Like a PP said, you either have to learn to live with it or don’t because you are NOT going to be able to change it.

Post # 8
Member
7394 posts
Busy Beekeeper

Its not going to get easier once you get married. This is who he is. Except it now or forever hold your peace.

Post # 9
Member
2691 posts
Sugar bee
  • Wedding: October 2015

I totally agree with PP’s, this is unfortunatly something that is not going to change, and if you want to at least set some boundaries you have to have a serious talk with him.

Post # 11
Member
868 posts
Busy bee
  • Wedding: November 2011

ELOPE!

Post # 12
Member
899 posts
Busy bee
  • Wedding: July 2012

You may not want to handle it this way, but I had to start throwing tantrums. FI’s mother is very controlling, clingy, and selfish. We also had the experience of him having to help her with bills, which she has yet to pay us back in any way for. I finally got so fed up with always having to make concessions for her, and always having to give up my time, and my money, that I started just throwing fits.

It worked. He finally saw how manipulative she is and stopped giving her what she wanted.

Post # 13
Member
899 posts
Busy bee
  • Wedding: July 2012

I’m not saying this would work for every one, and I’m not saying it’s the best way to handle it, but a little bit of tantrum-throwing never hurt anyone, lol.

Post # 14
Member
1697 posts
Bumble bee
  • Wedding: June 2012

My ex Fiance broke up with me because his mom told him too. hag. lol! Im just saying you def gotta draw a boundry NOW . I mean it worked out for me cause my Fiance is freakin WAY awesome than ex was :p but still. hag. lol! thank you for reminding me not to raise a mamas boy!

Post # 15
Member
6065 posts
Bee Keeper
  • Wedding: January 2012

I agree with PP’s. This is a very serious issue and it is not OK.

For me personally, this is a dealbreaker. It will only bring on more problems after marriage.

I suggest communication, boundaries, and counseling.
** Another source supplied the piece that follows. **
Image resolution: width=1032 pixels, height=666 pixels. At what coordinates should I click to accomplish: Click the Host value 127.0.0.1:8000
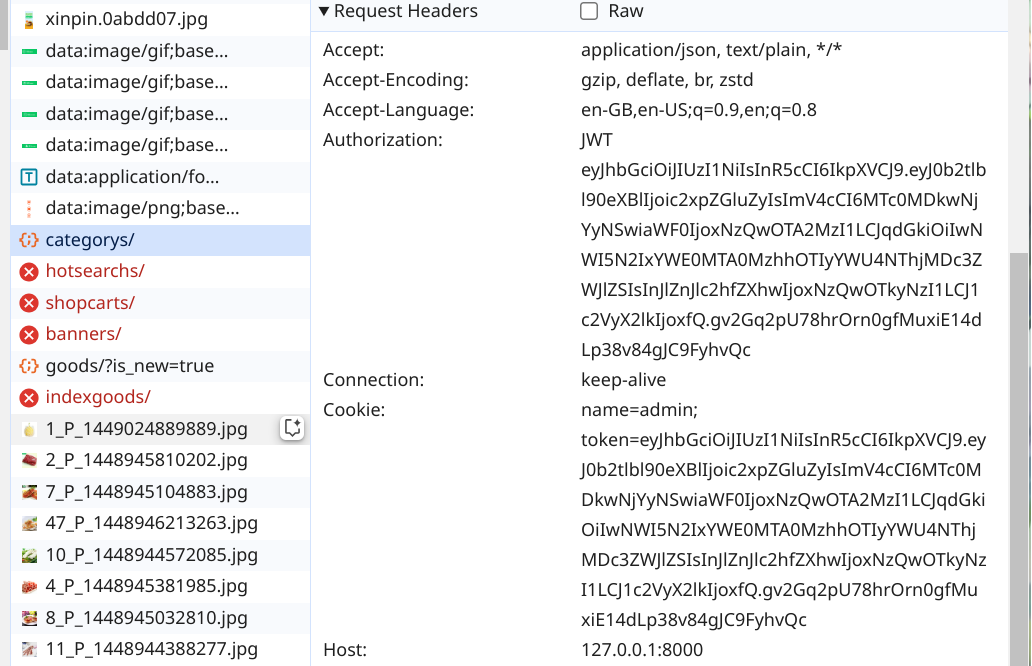tap(642, 650)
You deserve better than this.

Post # 16
Member
2053 posts
Buzzing bee
  • Wedding: October 2011

@BrnSgrGrl: Talk with him a.s.a.p. and be very clear about your needs. Gently, but firmly address the issue that you need to be #1, and that you are feeling his mother has that spot instead. Ask for ways you can both work to support each other, set those boundaries but still honor his mom, and compromise as a couple. I hope you can both work it out.

@Angelz_love: Your response cracked me up. hehe “hag” 😉

The topic ‘FI Chooses Smothering FMIL over me…SO FRUSTRATING!’ is closed to new replies.